Technician vs Entrepreneur

I don’t know where I originally heard/read this idea, but at some point someone distinguished between creative business people as Entrepreneurs and Technicians. My understanding is this:

Entrepreneurs are creatives who build a business as an asset. They are business owners who want to reclaim their time and autonomy from employers and who will eventually become employers. An entrepreneur might build a business because they have a vision that they want to realise. They are interested in scalability and managing a team of other creatives. An entrepreneur will often start multiple businesses and run them at the same time. Eventually, and with enough success, an Entrepreneur might sell their business.
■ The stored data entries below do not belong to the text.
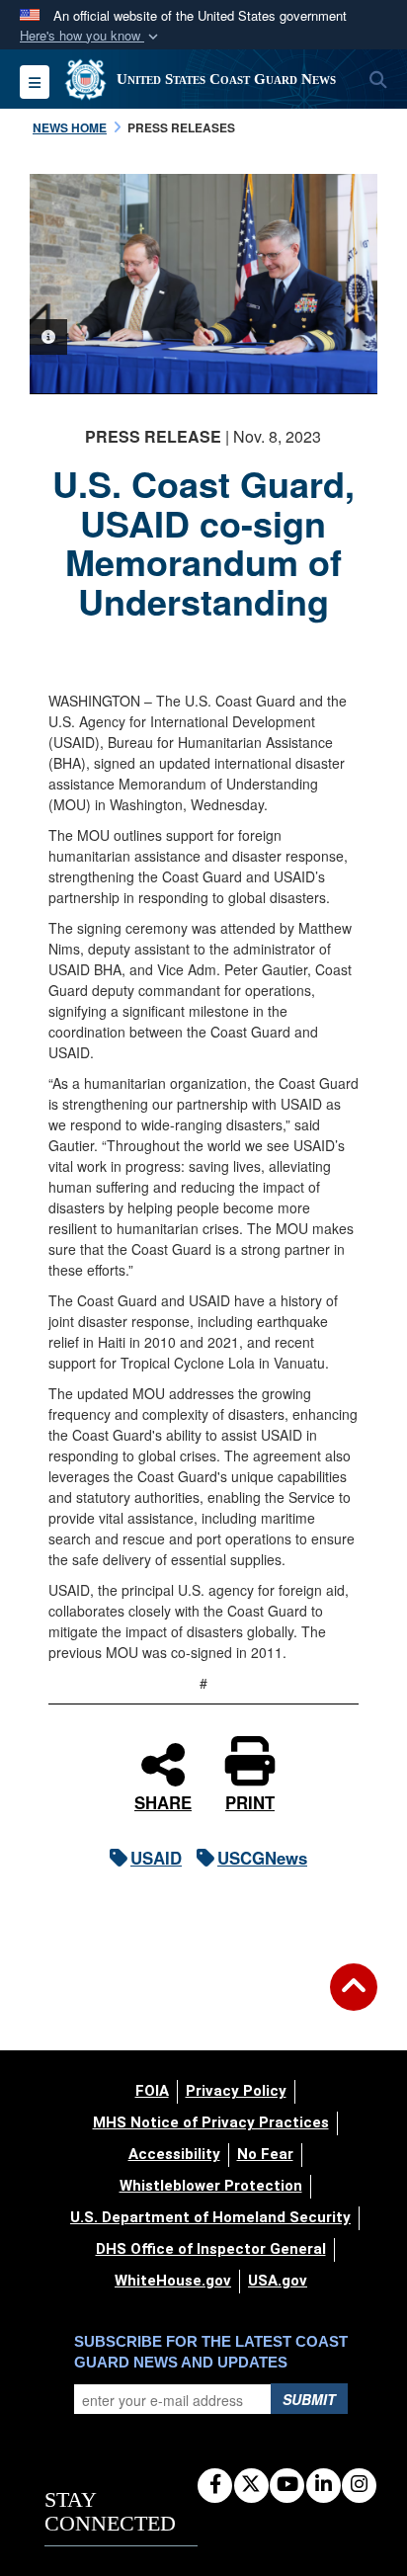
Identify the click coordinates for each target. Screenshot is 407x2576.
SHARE (163, 1799)
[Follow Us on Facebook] (215, 2485)
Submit (309, 2399)
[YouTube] (287, 2485)
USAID (156, 1858)
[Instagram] (359, 2485)
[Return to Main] (353, 1999)
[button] (91, 36)
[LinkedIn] (323, 2485)
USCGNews (262, 1858)
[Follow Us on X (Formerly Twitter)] (251, 2485)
Technicians are creatives who build a business for themselves to work in indefinitely. They are business owners because they chafe under conventional employment or because the job they wish to do doesn’t exist. A technician might build a business because they have a skillset they want to utilise. They might hire an assistant or someone to complete a task that they lack the skills to do, but they are not interested in relinquishing the creative work to anyone else in a major way. The point of their business is for them to do the kind of work that they want to do, not to manage other people doing that work. A technician’s business will grow not by scaling but by becoming more niche, more predictable, and with a focused and invested audience.

I’m a technician for sure, so consider my bias as you reflect on this framework. I think a lot of small business advice is by and for Entrepreneurs, not Technicians. Technicians don’t operate as logically under a capitalist society. However, thinking of myself as a technician has clarified my business strategy and helped me ignore advice that I know isn’t for me, such as “prioritise scalability”.